WORK ITEM: Quote everything from "Just 14% give" down to "in helping people." in the text on the Congress poll below, keeping every word and mark unchanged.

TEXT SECTION:

The nonsurprising factoid in the latest Rassmussen poll is that 57% Would Like to Replace Entire Congress. In addition to the headline two interesting trends are highlighted in the release.

First trend- Increasingly partisan approval ratings.

…the number of Democrats who would vote to keep the entire Congress has grown from 25% last fall to 43% today. In fact, a modest plurality of Democrats would now vote to keep the legislators. Last fall, a plurality of Democrats were ready to throw them all out…While Democrats have become more supportive of the legislators, voters not affiliated with either major party have moved in the opposite direction. Today, 70% of those not affiliated with either major party would vote to replace all of the elected politicians in the House and Senate.

According to Rassmussen Republican voters are disenchanted with congresspeople from their party, but this situation remains unchanged.

Second trend – An increasing mistrust of Congresspeople’s motivations and their true concern for constituents.

Just 14% give Congress good or excellent review for their overall performance, while only 16% believe it’s Very Likely that Congress will address the most important problems facing our nation. Seventy-five percent (75%) say members of Congress are more interested in their own careers than they are in helping people.

DATASET:
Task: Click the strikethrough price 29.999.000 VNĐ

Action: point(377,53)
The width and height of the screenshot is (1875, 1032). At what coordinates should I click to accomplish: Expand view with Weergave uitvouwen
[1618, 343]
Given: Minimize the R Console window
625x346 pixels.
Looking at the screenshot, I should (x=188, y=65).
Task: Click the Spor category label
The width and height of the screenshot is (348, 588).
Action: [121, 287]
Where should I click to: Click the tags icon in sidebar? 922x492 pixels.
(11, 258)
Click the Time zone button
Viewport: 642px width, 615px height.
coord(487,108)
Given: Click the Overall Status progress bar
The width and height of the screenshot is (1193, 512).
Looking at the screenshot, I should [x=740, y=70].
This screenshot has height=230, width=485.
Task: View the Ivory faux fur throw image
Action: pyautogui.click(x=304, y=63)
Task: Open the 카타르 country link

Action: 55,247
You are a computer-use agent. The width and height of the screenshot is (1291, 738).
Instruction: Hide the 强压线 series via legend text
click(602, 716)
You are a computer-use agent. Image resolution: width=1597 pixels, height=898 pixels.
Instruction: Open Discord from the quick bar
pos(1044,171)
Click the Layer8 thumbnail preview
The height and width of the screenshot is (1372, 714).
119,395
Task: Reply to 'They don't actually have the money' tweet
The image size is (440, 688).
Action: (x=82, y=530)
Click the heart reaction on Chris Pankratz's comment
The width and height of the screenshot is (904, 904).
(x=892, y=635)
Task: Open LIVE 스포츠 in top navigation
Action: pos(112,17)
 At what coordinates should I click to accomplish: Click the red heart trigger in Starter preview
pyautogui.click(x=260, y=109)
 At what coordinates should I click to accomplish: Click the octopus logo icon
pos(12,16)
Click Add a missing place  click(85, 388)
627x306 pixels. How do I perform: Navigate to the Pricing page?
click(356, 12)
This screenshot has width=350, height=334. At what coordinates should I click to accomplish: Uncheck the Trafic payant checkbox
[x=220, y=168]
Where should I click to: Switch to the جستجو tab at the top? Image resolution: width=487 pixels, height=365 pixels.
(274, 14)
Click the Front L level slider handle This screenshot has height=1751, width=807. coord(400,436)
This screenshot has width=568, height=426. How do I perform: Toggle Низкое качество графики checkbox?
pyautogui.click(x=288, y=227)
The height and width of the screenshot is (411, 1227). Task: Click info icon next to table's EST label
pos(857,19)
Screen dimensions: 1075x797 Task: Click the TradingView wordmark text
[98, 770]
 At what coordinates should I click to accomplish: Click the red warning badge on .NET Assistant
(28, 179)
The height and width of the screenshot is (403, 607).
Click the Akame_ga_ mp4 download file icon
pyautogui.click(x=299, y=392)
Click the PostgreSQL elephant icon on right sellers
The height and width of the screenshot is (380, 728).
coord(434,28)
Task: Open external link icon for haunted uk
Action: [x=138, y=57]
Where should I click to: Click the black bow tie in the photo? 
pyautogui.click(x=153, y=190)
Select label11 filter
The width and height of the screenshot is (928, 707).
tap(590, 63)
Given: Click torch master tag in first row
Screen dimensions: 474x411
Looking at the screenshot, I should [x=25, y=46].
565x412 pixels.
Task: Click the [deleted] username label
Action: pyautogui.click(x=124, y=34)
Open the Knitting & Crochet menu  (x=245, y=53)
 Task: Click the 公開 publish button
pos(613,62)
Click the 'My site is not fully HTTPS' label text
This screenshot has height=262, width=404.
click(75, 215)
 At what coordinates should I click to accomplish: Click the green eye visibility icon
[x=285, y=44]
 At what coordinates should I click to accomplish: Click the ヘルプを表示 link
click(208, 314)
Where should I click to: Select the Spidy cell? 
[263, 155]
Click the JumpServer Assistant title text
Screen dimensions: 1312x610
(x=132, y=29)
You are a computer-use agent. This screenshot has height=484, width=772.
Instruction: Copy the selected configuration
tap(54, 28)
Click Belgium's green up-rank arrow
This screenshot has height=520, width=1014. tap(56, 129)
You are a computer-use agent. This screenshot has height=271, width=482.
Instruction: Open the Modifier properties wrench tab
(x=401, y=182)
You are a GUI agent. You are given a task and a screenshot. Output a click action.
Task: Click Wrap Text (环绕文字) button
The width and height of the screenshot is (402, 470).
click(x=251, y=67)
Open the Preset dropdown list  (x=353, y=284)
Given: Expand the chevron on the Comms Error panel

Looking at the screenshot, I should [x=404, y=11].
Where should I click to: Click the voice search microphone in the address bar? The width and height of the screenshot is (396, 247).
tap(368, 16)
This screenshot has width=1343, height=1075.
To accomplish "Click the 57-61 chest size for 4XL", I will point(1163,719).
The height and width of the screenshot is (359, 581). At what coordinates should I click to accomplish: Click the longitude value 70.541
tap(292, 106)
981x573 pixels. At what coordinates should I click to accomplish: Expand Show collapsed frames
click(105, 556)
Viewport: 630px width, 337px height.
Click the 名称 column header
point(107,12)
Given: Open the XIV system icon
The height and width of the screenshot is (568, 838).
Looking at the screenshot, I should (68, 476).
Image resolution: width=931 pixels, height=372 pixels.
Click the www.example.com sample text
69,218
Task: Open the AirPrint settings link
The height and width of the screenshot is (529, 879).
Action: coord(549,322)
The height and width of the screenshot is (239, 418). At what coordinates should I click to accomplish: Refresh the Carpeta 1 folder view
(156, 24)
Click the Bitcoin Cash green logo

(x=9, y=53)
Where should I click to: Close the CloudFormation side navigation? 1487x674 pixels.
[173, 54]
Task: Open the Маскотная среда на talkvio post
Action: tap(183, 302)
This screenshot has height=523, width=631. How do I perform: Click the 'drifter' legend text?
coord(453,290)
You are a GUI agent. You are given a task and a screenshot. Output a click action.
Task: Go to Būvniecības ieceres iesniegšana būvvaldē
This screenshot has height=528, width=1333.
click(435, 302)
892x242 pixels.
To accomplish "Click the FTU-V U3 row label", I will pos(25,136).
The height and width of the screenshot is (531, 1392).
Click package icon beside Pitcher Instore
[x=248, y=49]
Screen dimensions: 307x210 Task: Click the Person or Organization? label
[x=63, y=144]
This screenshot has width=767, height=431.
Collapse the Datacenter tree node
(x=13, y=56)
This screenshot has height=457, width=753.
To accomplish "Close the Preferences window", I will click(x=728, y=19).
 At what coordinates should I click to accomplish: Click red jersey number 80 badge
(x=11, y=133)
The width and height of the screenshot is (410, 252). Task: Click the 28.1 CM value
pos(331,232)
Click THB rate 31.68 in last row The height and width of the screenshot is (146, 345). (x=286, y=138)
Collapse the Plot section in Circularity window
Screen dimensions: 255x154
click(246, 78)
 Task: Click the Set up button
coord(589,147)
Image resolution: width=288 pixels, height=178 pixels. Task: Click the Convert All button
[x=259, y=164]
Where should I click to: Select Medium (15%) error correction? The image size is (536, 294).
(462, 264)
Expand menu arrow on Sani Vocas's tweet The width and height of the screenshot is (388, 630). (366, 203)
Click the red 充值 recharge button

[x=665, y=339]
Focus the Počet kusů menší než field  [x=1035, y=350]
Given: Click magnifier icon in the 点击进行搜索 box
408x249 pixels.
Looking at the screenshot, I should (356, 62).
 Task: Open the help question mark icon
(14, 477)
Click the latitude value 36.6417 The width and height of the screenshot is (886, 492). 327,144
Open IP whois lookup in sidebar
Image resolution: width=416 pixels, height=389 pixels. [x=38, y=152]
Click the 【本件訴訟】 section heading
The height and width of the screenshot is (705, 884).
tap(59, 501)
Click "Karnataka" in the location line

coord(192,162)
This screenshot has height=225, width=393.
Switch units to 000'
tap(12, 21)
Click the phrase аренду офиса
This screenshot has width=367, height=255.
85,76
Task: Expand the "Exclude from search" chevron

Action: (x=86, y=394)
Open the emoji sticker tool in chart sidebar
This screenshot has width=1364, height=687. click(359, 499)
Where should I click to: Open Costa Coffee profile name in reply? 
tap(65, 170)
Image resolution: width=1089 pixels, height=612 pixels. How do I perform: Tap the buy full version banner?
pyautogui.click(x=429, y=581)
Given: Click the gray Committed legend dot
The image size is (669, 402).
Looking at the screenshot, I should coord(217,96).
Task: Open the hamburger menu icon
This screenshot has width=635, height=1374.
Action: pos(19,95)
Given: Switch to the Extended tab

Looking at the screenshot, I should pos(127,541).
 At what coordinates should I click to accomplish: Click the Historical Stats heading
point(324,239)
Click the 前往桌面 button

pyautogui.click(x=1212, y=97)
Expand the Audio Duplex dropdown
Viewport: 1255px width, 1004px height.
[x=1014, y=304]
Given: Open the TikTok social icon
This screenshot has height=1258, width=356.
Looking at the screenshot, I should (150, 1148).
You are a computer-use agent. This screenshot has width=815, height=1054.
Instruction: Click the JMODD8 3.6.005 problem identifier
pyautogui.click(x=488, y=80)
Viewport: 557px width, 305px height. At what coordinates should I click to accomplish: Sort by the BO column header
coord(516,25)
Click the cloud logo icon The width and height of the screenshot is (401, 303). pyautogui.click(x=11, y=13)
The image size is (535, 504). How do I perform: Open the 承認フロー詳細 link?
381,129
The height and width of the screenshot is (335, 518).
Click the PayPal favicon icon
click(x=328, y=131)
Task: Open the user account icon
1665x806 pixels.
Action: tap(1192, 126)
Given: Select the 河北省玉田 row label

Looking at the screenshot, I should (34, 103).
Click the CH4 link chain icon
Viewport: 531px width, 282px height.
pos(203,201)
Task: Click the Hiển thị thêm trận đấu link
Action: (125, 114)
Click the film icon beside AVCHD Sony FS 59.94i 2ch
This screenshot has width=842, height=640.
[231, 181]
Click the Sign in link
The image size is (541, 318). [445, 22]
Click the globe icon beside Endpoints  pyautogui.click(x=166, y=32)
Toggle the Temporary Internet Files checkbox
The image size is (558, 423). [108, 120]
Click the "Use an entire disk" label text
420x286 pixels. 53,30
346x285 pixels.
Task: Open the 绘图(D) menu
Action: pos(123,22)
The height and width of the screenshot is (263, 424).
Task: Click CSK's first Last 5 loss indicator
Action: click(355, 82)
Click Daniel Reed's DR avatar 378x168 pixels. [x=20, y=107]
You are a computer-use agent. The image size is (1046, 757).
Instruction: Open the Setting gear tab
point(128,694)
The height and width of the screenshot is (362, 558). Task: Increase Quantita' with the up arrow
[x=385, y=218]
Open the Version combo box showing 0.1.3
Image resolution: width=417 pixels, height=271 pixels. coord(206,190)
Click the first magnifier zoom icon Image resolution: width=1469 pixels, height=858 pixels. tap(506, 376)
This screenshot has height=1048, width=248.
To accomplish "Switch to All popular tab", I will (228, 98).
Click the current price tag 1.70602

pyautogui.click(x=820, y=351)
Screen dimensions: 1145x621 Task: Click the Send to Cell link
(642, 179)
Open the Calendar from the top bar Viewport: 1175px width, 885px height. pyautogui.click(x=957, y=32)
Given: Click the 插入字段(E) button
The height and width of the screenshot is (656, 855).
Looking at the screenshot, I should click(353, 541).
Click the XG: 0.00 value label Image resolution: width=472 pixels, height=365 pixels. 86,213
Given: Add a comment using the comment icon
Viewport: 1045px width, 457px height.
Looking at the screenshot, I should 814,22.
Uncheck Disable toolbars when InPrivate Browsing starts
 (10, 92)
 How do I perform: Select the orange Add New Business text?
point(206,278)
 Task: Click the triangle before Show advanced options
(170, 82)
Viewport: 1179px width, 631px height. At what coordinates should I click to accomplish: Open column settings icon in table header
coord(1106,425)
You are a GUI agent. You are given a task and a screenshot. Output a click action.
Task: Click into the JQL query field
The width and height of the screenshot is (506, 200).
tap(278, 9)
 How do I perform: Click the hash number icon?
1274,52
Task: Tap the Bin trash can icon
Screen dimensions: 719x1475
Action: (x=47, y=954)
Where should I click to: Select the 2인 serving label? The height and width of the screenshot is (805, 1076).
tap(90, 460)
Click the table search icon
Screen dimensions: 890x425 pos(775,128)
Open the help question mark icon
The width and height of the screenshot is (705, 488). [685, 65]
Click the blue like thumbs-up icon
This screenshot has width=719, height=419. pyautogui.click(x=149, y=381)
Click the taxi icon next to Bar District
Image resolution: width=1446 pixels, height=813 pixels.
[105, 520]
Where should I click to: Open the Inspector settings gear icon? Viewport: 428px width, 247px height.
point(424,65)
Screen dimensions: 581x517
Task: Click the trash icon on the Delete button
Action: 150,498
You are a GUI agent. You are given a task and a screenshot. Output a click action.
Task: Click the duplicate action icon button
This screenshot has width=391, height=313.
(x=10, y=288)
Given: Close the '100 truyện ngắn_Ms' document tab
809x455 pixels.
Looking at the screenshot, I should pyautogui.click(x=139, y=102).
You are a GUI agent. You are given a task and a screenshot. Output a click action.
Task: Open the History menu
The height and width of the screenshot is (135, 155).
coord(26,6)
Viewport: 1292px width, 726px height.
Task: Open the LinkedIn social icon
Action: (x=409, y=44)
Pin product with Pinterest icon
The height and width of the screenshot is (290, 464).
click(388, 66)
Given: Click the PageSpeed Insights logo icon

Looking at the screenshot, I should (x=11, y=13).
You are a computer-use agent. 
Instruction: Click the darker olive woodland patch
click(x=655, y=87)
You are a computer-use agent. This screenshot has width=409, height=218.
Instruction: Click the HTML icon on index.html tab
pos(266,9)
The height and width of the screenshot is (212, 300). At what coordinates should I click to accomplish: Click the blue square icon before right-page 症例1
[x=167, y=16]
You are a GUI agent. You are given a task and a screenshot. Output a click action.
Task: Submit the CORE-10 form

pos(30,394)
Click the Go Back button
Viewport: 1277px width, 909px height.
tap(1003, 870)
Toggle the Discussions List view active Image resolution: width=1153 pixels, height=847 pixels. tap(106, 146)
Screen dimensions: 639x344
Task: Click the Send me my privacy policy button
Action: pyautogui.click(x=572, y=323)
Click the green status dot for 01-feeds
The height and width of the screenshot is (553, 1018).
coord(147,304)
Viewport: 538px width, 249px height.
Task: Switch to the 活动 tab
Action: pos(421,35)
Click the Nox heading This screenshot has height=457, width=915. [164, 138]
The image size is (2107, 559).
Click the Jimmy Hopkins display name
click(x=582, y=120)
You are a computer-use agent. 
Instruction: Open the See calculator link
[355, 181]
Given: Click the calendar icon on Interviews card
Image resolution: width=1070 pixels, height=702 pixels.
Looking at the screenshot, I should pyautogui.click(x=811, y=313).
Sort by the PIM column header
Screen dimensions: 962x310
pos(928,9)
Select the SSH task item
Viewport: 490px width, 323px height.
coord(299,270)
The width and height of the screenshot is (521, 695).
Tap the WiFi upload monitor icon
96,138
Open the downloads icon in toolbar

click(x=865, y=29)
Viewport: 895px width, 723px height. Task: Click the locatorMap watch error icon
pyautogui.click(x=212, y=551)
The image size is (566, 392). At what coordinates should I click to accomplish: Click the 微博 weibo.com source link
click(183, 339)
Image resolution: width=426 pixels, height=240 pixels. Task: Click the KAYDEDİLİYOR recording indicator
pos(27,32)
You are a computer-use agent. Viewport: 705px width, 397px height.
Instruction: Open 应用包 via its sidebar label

RESULT OF THIS EXERCISE:
Just 14% give Congress good or excellent review for their overall performance, while only 16% believe it’s Very Likely that Congress will address the most important problems facing our nation. Seventy-five percent (75%) say members of Congress are more interested in their own careers than they are in helping people.